Wednesday, January 20, 2010

Something from Neuhaus

Today is March for Life in Washington, DC. Thousands of pro-Life people will gather in Washington DC on the anniversary of the date that abortion was legalized in this country.

I found something in the January edition of Forum Letter that is especially pertinent. It is the transcript of a sermon delivered by Richard John Neuhaus at the chapel at Valparaiso University in 1976. One thing that strikes me about Neuhaus is how his words, delivered in a different time, still speak relevant truth in a different time. Here are some excerpts from Neuhaus' sermon:

"Progress has always been historically the expansion of our understanding of human life and human rights and the protections which we are obligated to afford the most marginal, the most non-utilitaria, the most inconvenient forms of human existence.

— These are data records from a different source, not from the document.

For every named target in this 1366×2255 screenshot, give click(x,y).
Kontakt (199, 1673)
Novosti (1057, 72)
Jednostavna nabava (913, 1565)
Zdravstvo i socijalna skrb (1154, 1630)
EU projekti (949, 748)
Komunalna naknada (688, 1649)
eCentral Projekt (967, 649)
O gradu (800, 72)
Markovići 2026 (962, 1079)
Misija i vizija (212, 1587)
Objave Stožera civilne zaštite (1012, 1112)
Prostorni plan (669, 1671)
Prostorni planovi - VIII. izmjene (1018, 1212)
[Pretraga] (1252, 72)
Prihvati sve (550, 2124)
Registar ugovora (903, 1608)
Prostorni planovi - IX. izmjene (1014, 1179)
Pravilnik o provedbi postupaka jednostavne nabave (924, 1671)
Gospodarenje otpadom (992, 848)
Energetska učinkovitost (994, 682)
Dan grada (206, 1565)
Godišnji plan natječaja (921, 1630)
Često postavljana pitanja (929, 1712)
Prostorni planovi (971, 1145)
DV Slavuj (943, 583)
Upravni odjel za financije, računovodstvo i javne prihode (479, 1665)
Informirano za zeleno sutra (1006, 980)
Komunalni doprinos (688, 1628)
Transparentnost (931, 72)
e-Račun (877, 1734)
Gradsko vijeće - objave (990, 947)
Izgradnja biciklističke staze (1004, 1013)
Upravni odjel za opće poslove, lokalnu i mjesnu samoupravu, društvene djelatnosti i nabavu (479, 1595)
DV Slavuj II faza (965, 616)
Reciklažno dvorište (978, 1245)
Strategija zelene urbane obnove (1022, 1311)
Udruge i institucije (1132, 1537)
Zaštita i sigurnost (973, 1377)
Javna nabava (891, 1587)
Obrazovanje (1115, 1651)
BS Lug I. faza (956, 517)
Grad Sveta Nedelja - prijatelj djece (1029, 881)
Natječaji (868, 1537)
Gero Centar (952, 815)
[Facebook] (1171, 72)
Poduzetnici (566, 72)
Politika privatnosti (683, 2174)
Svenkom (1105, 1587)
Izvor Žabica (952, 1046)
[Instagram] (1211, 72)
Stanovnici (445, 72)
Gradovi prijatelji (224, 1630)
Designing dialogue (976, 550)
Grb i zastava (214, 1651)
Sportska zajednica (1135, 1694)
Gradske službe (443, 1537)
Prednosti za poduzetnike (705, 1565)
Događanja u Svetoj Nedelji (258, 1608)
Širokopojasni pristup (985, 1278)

There are those who say that only the person confronting the problem, and perhaps expanded only to women, have any right to speak on the subject. What an absurd, what a sexist, what a regressive notion to suggest that when the least and the most vulnerable and the weakest are assaulted, it is not the concern of us all.

There are those who say, "I know. But we are not speaking about life. Not really. We're speaking about potential human life." My God, don't they know? We are all potential human beings. At the very heart of the Christian insight is, as St. Paul says in Romans chapter 8, that the whole of creation is yearning as a woman in labor to be what has not yet been revealed. We are called as Christians to affirm our solidarity within the bond of potentiality, our solidarity across the lines of race, and of class, and of nation, and of sex, and of age, and of competence. Now, if Jesus is right, there is nobody who is nobody. Nobody so poor, so inconvenient, so ugly, so useless. If we understand the holiness of the ordinary, it has a radical transforming power within our own lives. Within our society, we might yet be again a light in the darkness, the salt of the earth, saying No! because we have said Yes! to the difference of discipleship.

He calls us today, sisters and brothers, to stand guard, to stand guard at the doors of life, at the entrance door of life, at the exit door of life, and all along the way of life, to celebrate, to affirm, to cherish, to reverence, to live for, and, if need be, die for His presence among us. Amen."

That was written and preached in 1976. Those words and sentiments still need to be proclaimed in 2010. May God grant us the courage to speak up on behalf of women, men, and unborn children about the harmful effects of abortion.